* **Request**: Count the lines in the listing below that contain the string "accomplish", treating uppercase and lowercase as different, and reply with the number only.

[start]

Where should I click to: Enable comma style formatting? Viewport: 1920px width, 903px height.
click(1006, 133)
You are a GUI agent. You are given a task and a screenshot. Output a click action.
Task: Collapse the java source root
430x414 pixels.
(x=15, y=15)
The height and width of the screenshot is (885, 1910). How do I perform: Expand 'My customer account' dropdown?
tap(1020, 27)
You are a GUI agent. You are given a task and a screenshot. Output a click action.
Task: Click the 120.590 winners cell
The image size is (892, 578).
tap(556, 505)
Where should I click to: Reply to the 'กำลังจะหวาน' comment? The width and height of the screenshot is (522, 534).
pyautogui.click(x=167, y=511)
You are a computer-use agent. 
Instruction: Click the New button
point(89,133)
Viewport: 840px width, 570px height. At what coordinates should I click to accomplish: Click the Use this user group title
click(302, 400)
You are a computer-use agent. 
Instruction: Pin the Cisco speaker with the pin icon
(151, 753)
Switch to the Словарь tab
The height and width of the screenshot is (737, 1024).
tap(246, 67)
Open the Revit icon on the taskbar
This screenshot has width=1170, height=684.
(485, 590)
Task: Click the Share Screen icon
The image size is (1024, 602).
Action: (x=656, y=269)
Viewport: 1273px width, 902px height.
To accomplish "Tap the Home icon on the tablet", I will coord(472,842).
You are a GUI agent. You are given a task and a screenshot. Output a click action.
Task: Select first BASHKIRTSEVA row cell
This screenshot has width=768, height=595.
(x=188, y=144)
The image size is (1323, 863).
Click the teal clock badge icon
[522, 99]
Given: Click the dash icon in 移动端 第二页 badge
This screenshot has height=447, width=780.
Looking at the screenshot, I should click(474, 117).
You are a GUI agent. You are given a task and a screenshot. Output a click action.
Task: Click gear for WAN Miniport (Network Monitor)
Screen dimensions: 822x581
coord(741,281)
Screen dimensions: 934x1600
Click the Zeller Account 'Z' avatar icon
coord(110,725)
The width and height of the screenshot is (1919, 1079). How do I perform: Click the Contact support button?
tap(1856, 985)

[end]

* **Written response**: 2